Taylor is a computer science major at Tougaloo College after transferring from Coahoma Community College. He plans to come back home, start his own business and formally announced his candidacy for mayor of Jonestown in the 2021 election. Kenny Lester is currently in his first term as mayor.
“People need to have inner peace with themselves,” said Taylor discussing one of the purposes of the forum. “People nowadays are injuring themselves with things that are going on in their lives. Inter peace and self control needs to be talked about.”
Jonestown police chief Rico Smith was one of the speakers. He was a music major in college and served three years in the United States Army.
“Sometimes, as young adults, we already have in our minds what we’re going to do,” Smith said. “Sometimes life events change that because, if you have a belief like I have a belief, you already have a purpose. I never wanted to be a police (officer).”
After finishing his time in the military, Smith was a correction officer at Parchman Mississippi State Penitentiary and found his calling.
“It’s an easy job because you’ve got to have a love for people,” Smith said.
Smith talked about positive effective leadership.
“The thing that you young guys got to know and, if you don’t know, you’ve got to get to know is yourself,” Smith said.
Smith said there will be challenges in life, but doing the right thing for the right reason will pay off. He said his leadership is based on actions, not because he is the police chief.
“It’s supposed to be about serving people and protecting people,” Smith said. “Sometimes serving you might mean giving you a ticket. Sometimes it might mean letting you go. Sometimes it might mean talking to you. Sometimes it might mean telling you you’re under arrest, let’s go to jail.”
The Rev. Bennie Brown, also a member of the Coahoma Community College school board and Jonestown resident, talked about the importance of having faith in yourself.
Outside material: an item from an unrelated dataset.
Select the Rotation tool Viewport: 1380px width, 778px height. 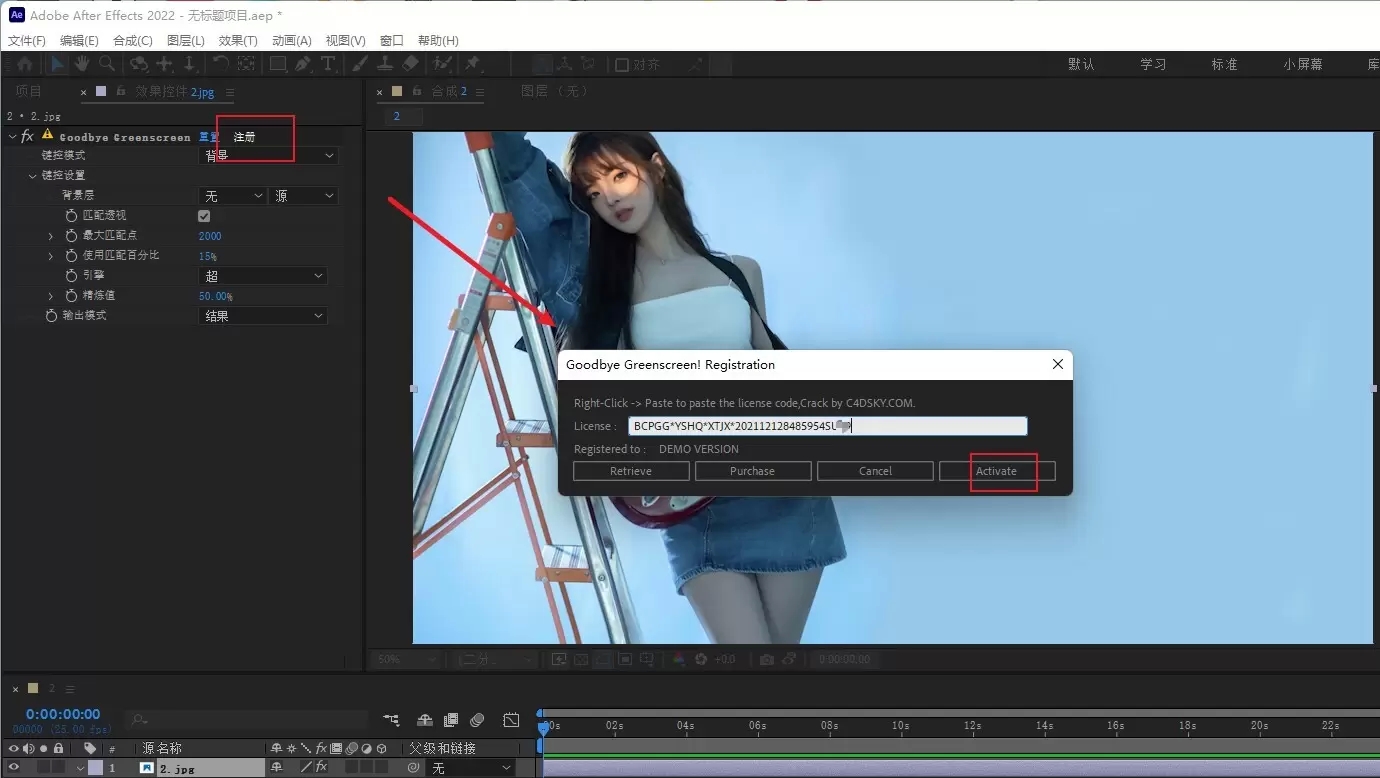[219, 63]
“You’re able to accomplish anything that you want to accomplish,” Brown said. “You can go from a place like Jonestown, Mississippi, which is probably per capita income at the very bottom. Education, it sits at the bottom, but you can go to the top. We’ve proven that by young people that have worked their way to the top.”
Brown said his father had a third grade education, but was a barber, carpenter and entrepreneur and did many other things to make a living.
“He raised 14 children and he never allowed us to bring the word can’t into our vocabulary,” Brown said. “I can’t do this. I can’t do that.”
Brown said his mother had an eighth grade education, but also gave her children so much love.
Reggan Mason, partnership specialist for Atlanta Regional Census Center, is housed in Clarksdale where she serves Tunica, Coahoma, Quitman, DeSoto and Tallahatchie counties.
She brought awareness of the next census April 1, 2020. Censuses are done every 10 years. A count of people in each household with names, dates of birth and race are needed.
“When the government asks us to do that, it depends on money, federal dollars,” Mason said. “Over $675 million are set aside annually for each state.”
The count determines how much funding each area gets.
“We’re not asking for personal information,” Mason said.
Beginning March 2020, Mason said invitation letters will be sent to homes to get ready for the census count. The information can be submitted online, by phone or on paper.